**Task brief**:
Among the lines of data below, reproduce only those from the one with "For every named target in this 787×2576" through the one with "yt (81, 2279)", exactly as they stand, both ends included.

**Dataset entries**:
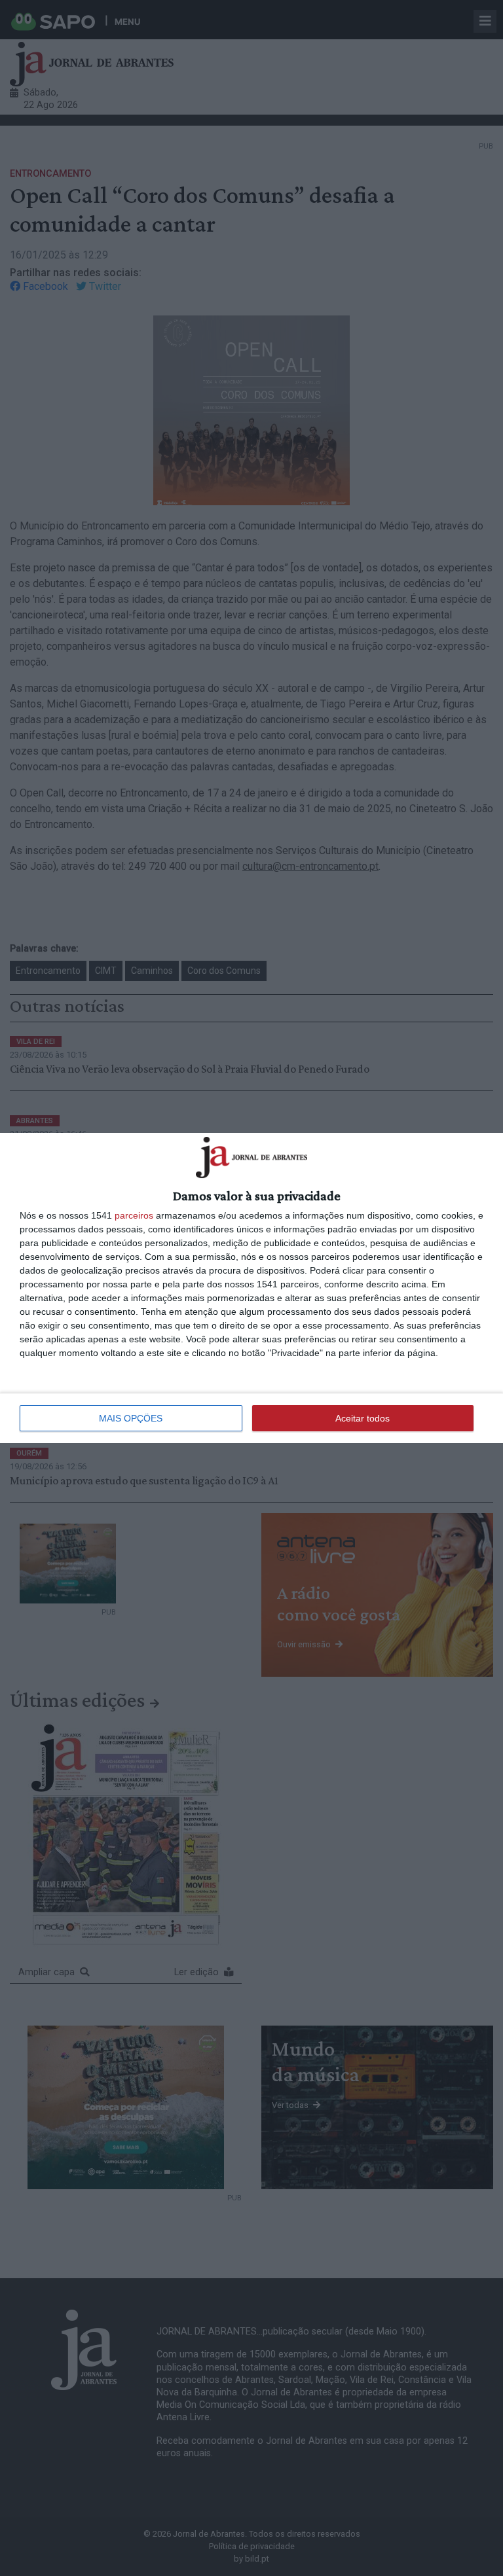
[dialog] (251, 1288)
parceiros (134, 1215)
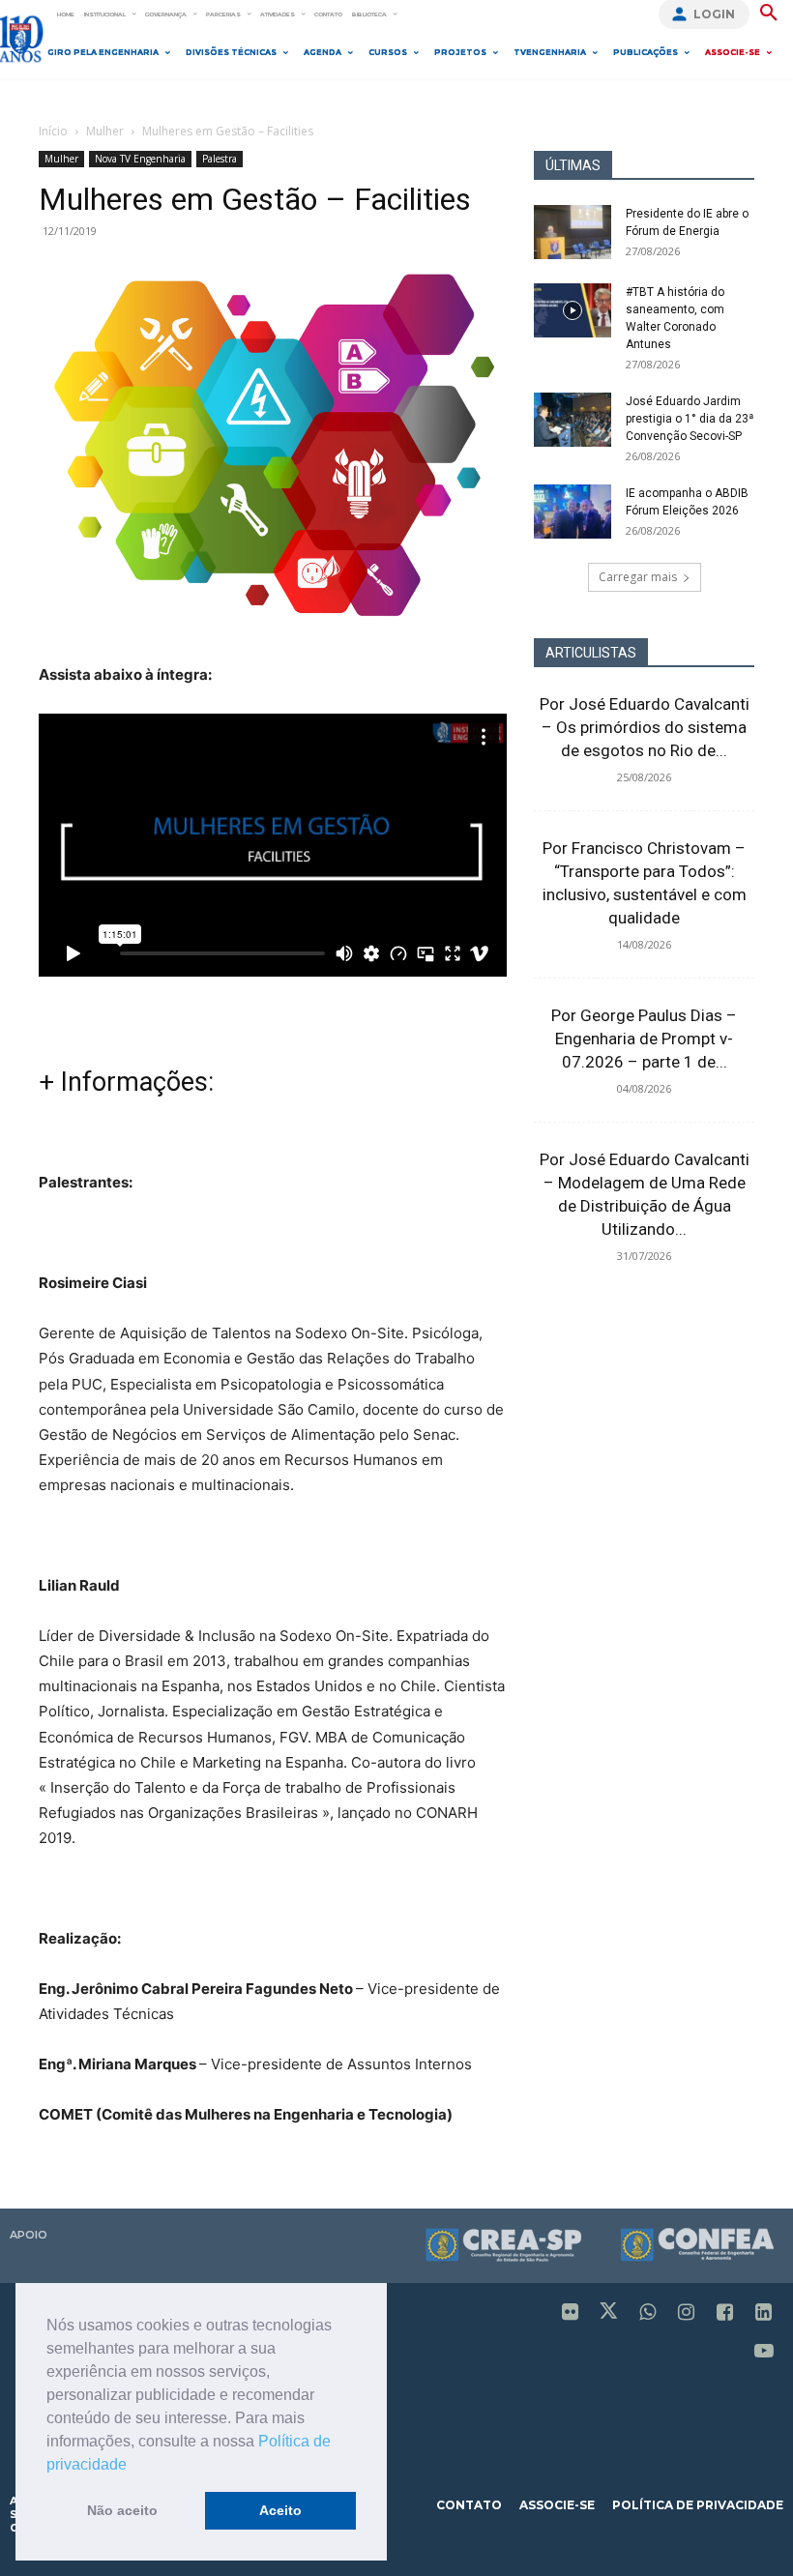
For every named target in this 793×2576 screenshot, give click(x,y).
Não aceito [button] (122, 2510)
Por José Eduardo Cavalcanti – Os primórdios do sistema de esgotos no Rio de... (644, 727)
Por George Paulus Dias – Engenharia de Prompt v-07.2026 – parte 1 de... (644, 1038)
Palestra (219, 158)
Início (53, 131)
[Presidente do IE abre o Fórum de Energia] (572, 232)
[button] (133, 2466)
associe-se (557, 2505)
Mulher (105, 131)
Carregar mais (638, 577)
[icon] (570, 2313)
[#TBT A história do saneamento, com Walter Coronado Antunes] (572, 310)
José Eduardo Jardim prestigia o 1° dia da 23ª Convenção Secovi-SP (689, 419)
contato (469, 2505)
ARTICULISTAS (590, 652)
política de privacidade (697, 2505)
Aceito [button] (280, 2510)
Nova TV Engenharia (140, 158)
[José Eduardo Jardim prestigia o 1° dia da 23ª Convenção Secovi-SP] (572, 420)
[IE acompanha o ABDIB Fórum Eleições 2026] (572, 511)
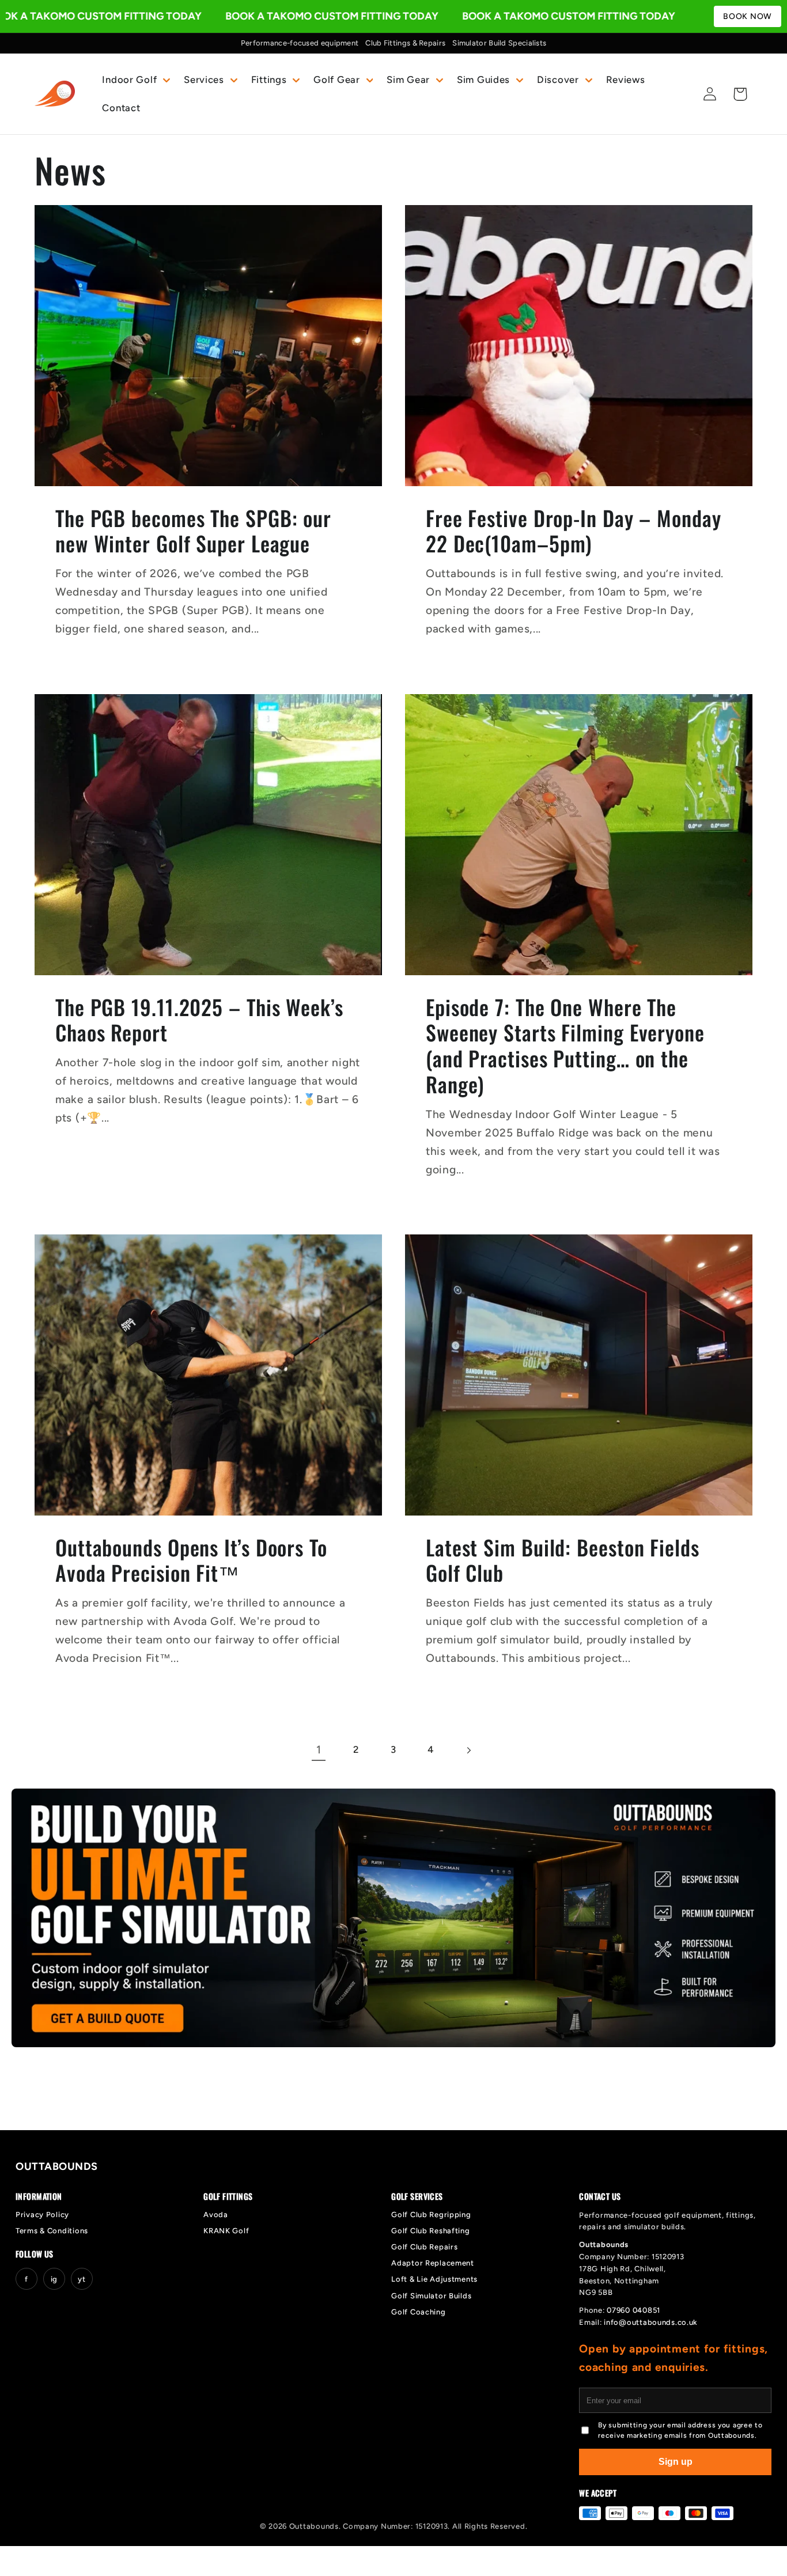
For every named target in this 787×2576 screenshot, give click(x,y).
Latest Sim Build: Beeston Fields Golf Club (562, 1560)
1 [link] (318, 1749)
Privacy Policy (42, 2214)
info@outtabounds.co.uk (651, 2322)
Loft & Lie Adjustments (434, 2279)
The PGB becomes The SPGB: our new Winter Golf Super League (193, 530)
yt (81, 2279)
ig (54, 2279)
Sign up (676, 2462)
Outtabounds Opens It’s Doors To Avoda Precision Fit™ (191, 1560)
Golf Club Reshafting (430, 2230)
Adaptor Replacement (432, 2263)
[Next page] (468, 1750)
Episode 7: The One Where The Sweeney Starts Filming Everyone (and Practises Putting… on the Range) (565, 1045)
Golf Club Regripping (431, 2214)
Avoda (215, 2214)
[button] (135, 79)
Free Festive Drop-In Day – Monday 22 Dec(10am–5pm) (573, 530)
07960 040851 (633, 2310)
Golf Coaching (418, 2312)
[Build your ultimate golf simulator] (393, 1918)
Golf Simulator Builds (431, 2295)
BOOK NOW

**Response to this task**:
For every named target in this 787×2576 screenshot, give click(x,y).
Latest Sim Build: Beeston Fields Golf Club (562, 1560)
1 [link] (318, 1749)
Privacy Policy (42, 2214)
info@outtabounds.co.uk (651, 2322)
Loft & Lie Adjustments (434, 2279)
The PGB becomes The SPGB: our new Winter Golf Super League (193, 530)
yt (81, 2279)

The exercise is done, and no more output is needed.